The Collected Supernatural and Weird Fiction of Elia W. Peattie

Home > Other > The Collected Supernatural and Weird Fiction of Elia W. Peattie > Page 9
The Collected Supernatural and Weird Fiction of Elia W. Peattie Page 9

by Elia W. Peattie


  But he went. As he left the room his wife placed a revolver in his pocket.

  The great porch of the mansion was dark, but the physician made out that the door was open, and he entered. A feeble light came from the bronze lamp at the turn of the stairs, and by it he found his way, his feet sinking noiselessly in the rich carpets. At the head of the stairs the man met him. The doctor thought himself a tall man, but the stranger topped him by half a head. He motioned the physician to follow him, and the two went down the hall to the front room. The place was flushed with a rose-colored glow from several lamps. On a silken couch, in the midst of pillows, lay a woman dying with consumption. She was like a lily, white, shapely, graceful, with feeble yet charming movements. She looked at the doctor appealingly, then, seeing in his eyes the involuntary verdict that her hour was at hand, she turned toward her companion with a glance of anguish. Dr. Block asked a few questions. The man answered them, the woman remaining silent. The physician administered something stimulating, and then wrote a prescription which he placed on the mantel-shelf.

  “The drug store is closed tonight,” he said, “and I fear the druggist has gone home. You can have the prescription filled the first thing in the morning, and I will be over before breakfast.”

  After that, there was no reason why he should not have gone home. Yet, oddly enough, he preferred to stay. Nor was it professional anxiety that prompted this delay. He longed to watch those mysterious persons, who, almost oblivious of his presence, were speaking their mortal farewells in their glances, which were impassioned and of unutterable sadness.

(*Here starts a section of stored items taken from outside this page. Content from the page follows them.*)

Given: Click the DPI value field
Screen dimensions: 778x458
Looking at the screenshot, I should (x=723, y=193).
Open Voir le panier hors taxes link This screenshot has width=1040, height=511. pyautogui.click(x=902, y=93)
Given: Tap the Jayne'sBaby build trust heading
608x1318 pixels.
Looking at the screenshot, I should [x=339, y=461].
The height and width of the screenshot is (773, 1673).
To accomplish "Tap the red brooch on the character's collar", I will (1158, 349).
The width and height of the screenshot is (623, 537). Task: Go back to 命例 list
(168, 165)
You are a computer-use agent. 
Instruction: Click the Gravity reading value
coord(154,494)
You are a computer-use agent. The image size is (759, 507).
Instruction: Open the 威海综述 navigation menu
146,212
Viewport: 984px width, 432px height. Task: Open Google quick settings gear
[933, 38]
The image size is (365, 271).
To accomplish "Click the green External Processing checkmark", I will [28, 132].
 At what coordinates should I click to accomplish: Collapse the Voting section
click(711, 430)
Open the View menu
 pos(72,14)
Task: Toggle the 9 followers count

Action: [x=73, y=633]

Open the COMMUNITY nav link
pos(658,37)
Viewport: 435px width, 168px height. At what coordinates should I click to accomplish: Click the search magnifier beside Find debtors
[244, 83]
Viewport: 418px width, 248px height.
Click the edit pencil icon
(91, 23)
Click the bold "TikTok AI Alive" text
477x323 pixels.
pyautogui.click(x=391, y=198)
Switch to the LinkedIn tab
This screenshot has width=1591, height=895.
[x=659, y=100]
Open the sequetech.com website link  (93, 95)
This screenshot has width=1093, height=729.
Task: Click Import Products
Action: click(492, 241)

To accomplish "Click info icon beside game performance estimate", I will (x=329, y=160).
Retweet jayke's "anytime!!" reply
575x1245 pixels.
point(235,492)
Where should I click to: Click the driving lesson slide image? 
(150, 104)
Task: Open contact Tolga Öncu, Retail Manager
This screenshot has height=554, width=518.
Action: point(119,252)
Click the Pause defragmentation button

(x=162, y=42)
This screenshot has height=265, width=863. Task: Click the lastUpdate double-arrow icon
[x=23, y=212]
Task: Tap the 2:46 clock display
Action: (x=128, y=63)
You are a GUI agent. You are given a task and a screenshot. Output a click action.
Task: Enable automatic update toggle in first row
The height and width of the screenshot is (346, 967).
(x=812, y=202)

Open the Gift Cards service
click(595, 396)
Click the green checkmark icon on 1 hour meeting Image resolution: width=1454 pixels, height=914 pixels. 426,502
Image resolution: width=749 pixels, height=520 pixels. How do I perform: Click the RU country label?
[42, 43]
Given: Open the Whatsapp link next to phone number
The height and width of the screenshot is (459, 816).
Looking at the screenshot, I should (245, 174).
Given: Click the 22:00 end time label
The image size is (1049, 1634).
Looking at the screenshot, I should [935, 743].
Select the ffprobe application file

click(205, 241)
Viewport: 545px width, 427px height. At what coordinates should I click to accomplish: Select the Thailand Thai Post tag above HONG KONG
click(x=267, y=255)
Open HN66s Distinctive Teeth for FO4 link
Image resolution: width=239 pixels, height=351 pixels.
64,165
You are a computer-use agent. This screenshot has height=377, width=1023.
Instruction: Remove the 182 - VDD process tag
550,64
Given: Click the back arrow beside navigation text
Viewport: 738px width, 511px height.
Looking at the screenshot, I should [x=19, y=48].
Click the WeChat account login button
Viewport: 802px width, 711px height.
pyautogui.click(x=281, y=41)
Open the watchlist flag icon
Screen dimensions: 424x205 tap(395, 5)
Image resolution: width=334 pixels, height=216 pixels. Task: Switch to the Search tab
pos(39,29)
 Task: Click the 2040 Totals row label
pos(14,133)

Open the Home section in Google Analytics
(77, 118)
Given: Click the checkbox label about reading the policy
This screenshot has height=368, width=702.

  He sat as if fascinated. He watched the glitter of rings on the woman’s long, white hands, he noted the waving of light hair about her temples, he observed the details of her gown of soft white silk which fell about her in voluminous folds. Now and then the man gave her of the stimulant which the doctor had provided; sometimes he bathed her face with water. Once he paced the floor for a moment till a motion of her hand quieted him.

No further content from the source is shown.